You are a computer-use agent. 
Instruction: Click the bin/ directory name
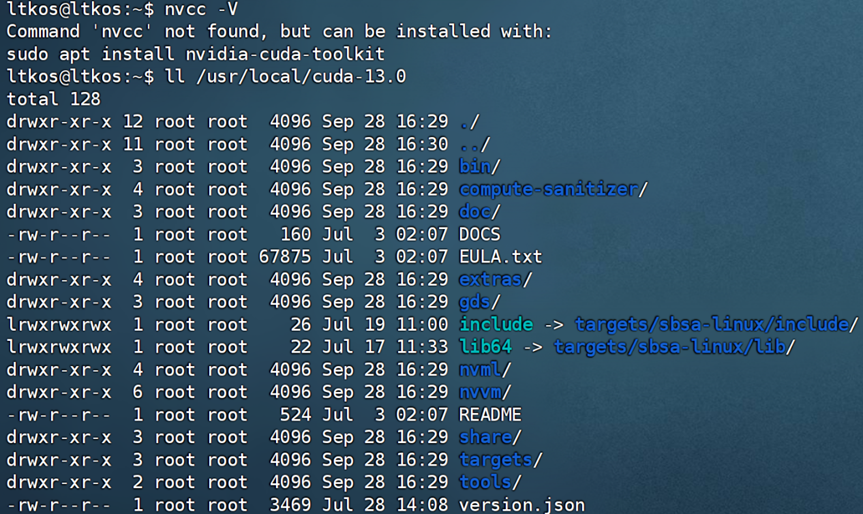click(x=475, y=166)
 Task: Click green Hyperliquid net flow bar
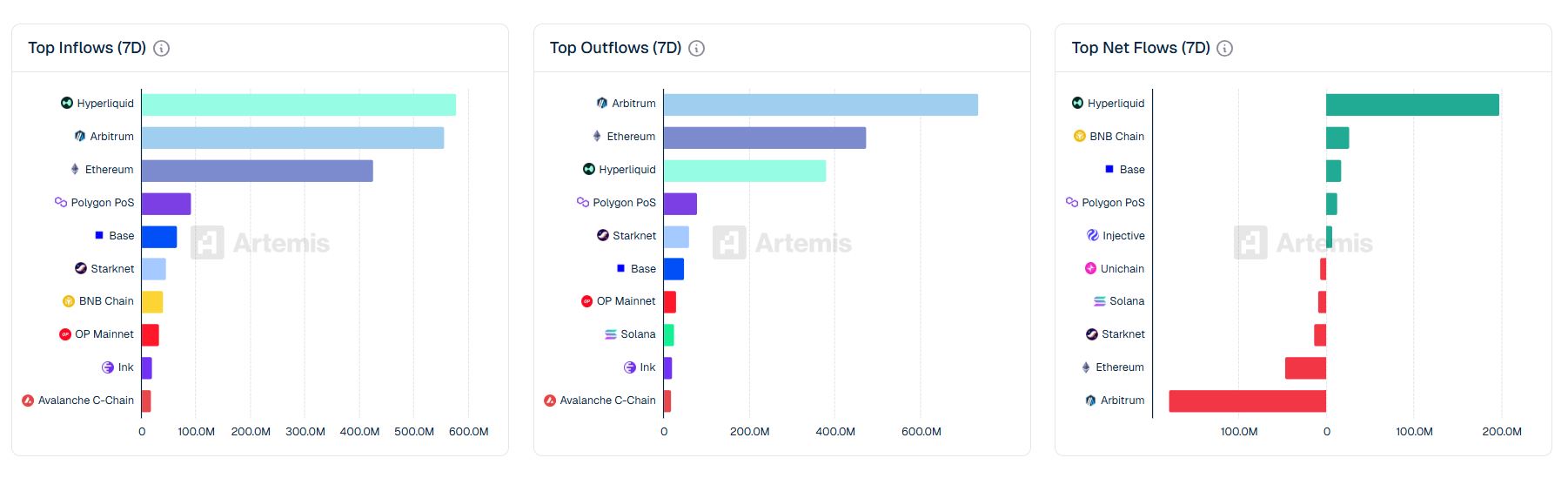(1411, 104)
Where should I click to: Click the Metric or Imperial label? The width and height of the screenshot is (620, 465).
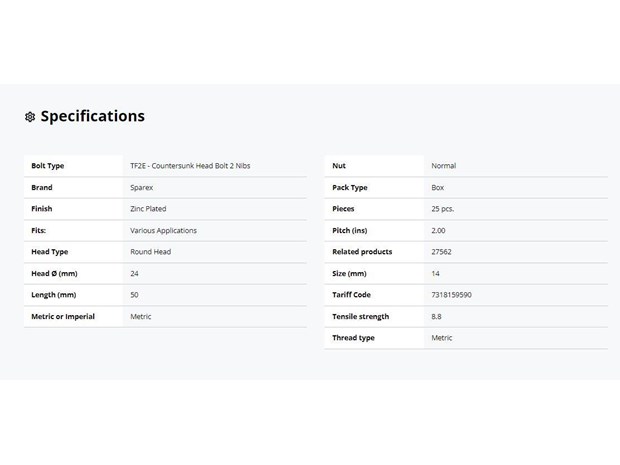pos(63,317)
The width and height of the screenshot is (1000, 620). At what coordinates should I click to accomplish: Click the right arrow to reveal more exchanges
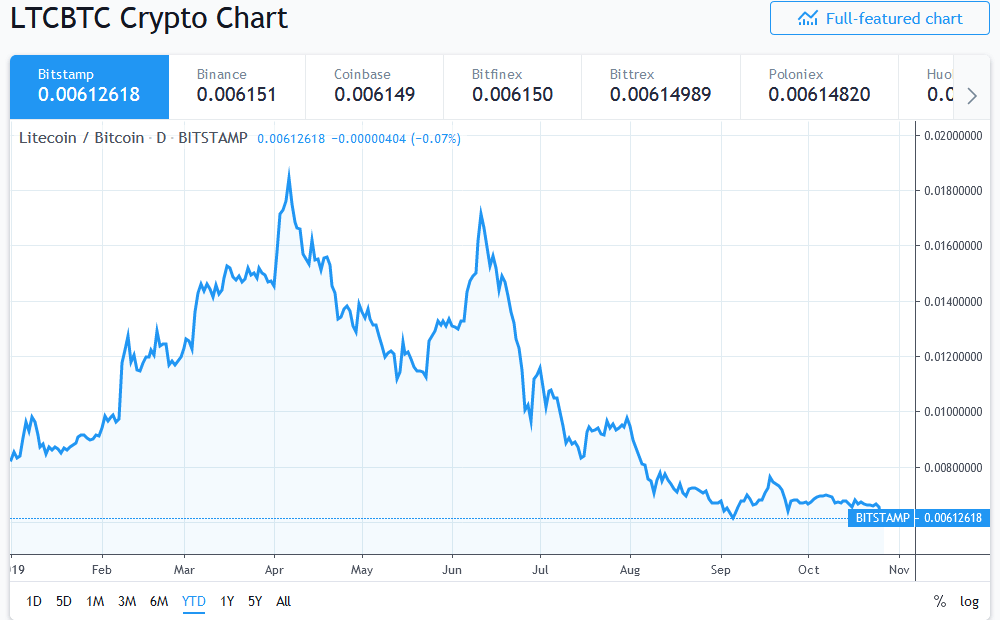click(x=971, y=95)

◆ ◆ ◆

[YOUR ASSIGNMENT] In full and without error, repeat the listing above, omitting its images.

[WRITTEN SOLUTION]
You are a computer-use agent. 
Instruction: Click the bin/ directory name
click(x=475, y=166)
 Task: Click green Hyperliquid net flow bar
(1411, 104)
Where should I click to: Click the Metric or Imperial label? The width and height of the screenshot is (620, 465).
pos(63,317)
The width and height of the screenshot is (1000, 620). At what coordinates should I click to accomplish: Click the right arrow to reveal more exchanges
click(x=971, y=95)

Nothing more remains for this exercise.